I know that Julia Chile was one of the grate televisions chefs in the United States and I have read one of her books once “Mastering the art of French cooking”. I know that she came to cooking late in her life in post war France and brought a style of cooking back home with her that was revelation. In fact I would go as far to say that this is whole unfair to ask any one to set apart to great cooks and chefs. But with out that question you can not have the debate.
When I was just a young man and very wet behind the ears and about to start on what has now been a career in cooking I cam across a book called “la technique” an illustrated guide to the fundamental techniques of cooking. It was by Jacques Pepin. I still have it today and any one who has asked me what do you need to know to be a chef I let them have the book to have a look at.

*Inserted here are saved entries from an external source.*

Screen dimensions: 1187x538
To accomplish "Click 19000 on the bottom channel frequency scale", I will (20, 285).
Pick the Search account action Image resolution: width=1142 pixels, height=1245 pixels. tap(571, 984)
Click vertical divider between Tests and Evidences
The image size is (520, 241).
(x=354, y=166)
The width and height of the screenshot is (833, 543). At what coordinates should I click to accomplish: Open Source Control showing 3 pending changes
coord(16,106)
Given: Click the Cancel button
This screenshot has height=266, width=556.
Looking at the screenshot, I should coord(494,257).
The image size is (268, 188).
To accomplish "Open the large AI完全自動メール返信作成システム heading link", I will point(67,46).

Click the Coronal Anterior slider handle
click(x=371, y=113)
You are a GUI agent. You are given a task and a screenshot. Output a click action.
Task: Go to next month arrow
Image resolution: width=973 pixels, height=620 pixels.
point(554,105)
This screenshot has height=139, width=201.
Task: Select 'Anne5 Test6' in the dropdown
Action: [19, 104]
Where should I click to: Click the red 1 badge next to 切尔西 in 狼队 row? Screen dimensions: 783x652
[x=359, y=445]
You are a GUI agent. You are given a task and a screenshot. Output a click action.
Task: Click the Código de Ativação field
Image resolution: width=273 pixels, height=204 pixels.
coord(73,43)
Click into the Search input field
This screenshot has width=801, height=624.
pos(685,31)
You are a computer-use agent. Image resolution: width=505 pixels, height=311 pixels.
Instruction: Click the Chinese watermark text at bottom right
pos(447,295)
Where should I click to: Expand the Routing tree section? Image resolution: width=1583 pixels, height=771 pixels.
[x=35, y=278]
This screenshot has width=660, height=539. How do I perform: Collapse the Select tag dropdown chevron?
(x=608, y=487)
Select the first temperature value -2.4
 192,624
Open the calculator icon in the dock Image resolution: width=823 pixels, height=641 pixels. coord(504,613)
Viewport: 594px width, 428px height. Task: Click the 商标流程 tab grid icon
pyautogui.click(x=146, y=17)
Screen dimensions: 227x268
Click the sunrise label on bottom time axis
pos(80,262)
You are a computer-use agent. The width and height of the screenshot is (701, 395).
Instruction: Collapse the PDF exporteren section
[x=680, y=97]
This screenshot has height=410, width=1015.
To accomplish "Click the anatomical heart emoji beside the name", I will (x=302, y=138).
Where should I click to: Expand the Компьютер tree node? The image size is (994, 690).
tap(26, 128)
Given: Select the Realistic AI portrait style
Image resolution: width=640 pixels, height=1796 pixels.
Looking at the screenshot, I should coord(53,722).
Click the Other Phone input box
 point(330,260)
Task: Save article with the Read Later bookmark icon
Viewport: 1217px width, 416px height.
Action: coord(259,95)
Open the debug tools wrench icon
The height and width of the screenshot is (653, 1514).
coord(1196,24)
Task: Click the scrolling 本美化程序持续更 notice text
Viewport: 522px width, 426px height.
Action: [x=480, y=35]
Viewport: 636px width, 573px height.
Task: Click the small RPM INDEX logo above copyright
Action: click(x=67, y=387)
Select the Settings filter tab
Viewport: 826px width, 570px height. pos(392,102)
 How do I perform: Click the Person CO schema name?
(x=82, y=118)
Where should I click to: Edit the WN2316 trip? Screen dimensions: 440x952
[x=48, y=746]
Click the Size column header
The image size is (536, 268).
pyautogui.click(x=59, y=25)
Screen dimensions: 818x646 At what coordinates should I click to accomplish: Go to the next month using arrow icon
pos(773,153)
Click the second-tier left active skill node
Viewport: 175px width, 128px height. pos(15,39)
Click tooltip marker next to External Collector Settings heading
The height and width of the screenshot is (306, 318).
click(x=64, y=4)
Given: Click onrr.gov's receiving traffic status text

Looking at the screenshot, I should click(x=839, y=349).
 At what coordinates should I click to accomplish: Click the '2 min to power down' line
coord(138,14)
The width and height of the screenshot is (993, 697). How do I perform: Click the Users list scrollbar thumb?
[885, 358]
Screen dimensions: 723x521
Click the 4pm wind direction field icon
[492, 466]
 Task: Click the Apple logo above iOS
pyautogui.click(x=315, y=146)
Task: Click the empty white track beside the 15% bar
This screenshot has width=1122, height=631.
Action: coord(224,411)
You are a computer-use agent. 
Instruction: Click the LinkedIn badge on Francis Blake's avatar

It starts with the most basic knife craft and then moves on in very simple words and pictures to explain every thing that you might need to know. From shell fish, vegetables poultry and meat even desserts and pastry it cover it all. The book covers almost every thing that I then went on to learn at the collage that I attended.
Then latter I came across a television series that was running on the BBC during the day time. It was in a funny slot that was normally full of old films or programs that you did not want to watch and he cam over as a very sincere and practical man who communicated very well. At a time when on British television the super chef was being borne and just about any body that could hold a knife and promote them selves and not the food was getting on our screens.
That and the fact that he was the personal chef for three French presidents. He must have been a super chef from the nations that gave us the word chef.
And like so many of his fellow country men who I have grown to admire he has also the added ingredients of being an extremely educated man as well. With a B.A. in philosophy and French literature, as well as amongst other things.
But as a testament to the man I will just hold up his book and will say that it has been a start to the foundation that I now earn my living at every day. So for me my vote goes to Mr Pepin.